The majority conclude that New York’s $10,000 minimum policy of financial responsibility applies. I respectfully disagree. Both New York and Ontario have enacted minimum liability insurance requirements for the protection of innocent victims of .automobile accidents, to protect their own vendors who provide services for such victims and for such other governmental purposes that each deems appropriate. Such policies are not in conflict with one another, as the majority suggests, but only differ as. to the minimum amount of financial responsibility required. New York interests to protect are no different than Ontario’s. Absent a competing or a conflicting governmental interest in New York sufficient to displace the *268lex loci delicti, it should be applied. This is particularly true where, as here, when focusing on the issue of recovery, the situs of the accident in Ontario is not the least relevant factor to be considered. It is certain that the Province of Ontario is concerned not only with its. own residents but also with nonresidents and with events that happen within its territory (Newneier v. Kuehner, 31 N Y 2d 121, concurring opinion per Judge Breitel [now Chief Judge], p. 131). In this connection, it is significant that the parties stipulated that the minimum $35,000 provided for in the Ontario statute applies to residents and nonresidents alike. Thus, the Ontario statute with respect to the amount of recovery should apply.

Further, support for this conclusion is found in the fact that defendant in its undertaking agreed ‘ ‘ not to set up any defence * * * under a motor-vehicle liability insurance contract entered into by it, which might not be set up if the contract had been entered into in, and in accordance with the law ’ ’ of Ontario relating to motor vehicle liability insurance. Thus, in effect, defendant has, as a condition of being permitted to do business in Ontario, waived the lower $10,000 minimum limitations in its New York policy and may.not set up the lower policy limits as a defense in the present action.

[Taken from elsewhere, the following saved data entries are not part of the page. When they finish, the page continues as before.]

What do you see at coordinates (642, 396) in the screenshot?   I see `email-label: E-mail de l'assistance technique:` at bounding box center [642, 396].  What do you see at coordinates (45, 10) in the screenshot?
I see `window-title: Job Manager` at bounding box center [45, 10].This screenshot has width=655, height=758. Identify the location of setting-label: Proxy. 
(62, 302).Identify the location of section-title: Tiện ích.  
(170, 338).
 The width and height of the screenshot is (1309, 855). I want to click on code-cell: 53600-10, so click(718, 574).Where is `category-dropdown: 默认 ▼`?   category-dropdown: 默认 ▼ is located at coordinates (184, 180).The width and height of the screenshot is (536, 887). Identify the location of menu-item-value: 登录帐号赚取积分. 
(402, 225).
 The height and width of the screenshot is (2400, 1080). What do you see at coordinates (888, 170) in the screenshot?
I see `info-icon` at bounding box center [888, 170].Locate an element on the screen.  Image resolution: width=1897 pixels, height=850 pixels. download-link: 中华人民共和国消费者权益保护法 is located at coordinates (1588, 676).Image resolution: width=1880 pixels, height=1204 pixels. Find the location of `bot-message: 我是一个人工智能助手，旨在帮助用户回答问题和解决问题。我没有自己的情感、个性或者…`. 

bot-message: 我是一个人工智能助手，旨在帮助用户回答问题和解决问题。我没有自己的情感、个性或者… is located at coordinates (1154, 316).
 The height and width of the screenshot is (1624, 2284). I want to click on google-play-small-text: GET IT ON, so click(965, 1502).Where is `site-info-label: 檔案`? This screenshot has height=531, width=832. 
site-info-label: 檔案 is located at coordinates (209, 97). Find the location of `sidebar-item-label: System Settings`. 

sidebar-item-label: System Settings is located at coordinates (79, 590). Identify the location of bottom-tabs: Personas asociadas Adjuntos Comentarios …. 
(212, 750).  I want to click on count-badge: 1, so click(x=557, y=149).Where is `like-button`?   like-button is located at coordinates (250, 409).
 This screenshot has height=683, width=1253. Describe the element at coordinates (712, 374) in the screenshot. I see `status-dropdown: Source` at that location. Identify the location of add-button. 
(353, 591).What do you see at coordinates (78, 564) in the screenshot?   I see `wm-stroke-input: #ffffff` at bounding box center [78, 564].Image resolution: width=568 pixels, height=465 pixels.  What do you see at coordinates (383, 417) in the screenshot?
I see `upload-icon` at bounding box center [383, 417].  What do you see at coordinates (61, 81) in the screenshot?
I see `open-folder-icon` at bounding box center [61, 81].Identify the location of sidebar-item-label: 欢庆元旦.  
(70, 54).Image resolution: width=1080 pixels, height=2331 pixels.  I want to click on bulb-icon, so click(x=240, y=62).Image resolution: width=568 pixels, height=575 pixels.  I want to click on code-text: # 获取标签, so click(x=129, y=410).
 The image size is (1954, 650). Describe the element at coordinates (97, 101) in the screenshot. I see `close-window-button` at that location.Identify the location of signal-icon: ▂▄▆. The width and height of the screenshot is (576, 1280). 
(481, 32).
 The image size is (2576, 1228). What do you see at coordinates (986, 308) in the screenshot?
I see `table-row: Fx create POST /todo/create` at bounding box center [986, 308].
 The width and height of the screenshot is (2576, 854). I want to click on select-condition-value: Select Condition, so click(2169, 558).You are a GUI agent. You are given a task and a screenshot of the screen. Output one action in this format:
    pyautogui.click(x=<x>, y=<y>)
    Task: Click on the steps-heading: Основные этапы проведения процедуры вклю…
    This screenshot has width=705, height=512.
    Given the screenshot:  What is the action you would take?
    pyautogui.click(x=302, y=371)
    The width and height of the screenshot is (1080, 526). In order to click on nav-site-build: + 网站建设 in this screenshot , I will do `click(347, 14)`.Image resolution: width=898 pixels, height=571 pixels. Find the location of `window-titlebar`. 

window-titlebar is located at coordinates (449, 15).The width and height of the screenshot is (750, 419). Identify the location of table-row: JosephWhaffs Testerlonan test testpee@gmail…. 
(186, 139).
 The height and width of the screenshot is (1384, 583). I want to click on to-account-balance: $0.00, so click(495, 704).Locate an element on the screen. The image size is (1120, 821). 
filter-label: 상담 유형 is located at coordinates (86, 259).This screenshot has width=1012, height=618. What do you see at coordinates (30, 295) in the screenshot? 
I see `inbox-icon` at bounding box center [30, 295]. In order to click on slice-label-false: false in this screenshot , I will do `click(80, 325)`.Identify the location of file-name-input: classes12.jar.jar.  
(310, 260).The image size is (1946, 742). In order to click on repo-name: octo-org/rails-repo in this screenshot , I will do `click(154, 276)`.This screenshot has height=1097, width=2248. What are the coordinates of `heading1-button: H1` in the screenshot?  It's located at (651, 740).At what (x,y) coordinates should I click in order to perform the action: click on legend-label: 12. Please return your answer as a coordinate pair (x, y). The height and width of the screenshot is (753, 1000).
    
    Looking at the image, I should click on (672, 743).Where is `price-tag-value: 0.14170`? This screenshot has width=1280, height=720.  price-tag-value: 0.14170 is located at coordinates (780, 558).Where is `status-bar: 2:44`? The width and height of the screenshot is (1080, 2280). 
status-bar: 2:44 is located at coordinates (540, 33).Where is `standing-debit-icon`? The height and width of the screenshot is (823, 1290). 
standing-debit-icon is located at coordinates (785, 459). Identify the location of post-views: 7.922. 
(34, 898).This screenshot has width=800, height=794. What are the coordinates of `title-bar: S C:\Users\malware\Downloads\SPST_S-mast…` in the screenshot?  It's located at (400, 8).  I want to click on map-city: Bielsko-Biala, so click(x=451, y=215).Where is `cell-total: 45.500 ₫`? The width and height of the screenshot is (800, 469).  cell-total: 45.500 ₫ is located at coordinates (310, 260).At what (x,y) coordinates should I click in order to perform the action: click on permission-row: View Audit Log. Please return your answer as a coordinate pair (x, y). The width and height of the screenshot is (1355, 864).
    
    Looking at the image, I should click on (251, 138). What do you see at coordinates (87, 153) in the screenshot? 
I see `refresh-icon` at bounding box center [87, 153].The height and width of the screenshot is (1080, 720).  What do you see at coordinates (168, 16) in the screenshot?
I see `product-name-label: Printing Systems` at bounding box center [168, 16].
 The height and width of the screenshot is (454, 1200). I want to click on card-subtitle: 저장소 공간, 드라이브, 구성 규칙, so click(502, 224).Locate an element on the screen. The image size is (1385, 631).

Finally, it should be noted that a recent legislative enactment (Insurance Law, § -672, subd. 5 [eff. Feb. 1,1974]) provides that every owner’s policy of liability insurance in New York shall provide coverage “ when a motor vehicle covered by such policy is used or operated in any other state or in any Canadian province * * * at least in the minimum amount required for such vehicle by the laws of such other state or Canadian province.” An amendment to Insurance Department Regulation No. 35-A repealing paragraph (e) of section 60.1 and substituting a new paragraph (e) has conformed the regulations to the statute (11 NYCRR 60.1 [e]). While these enactments are not dispositive of this case, they lend .support to the proposition that New York has no conflicting governmental interest to be served by the imposition of the lower $10,000 limitation.

Accordingly, I dissent and vote that the applicable limit of coverage under the policy of liability insurance issued to the owner Myers by the defendant Travelers should be $35,000 as provided by the applicable Ontario law.

Marsh, P. J., Simons and Goldman, JJ., concur with Del Vecchio, J.; Cardamone, J., dissents and votes to determine controversy in favor of plaintiff in an opinion.

*269Controversy determined in favor of defendant, without costs of this submission to either party, and judgment .to be entered in accordance with opinion by Del Vecchio, J.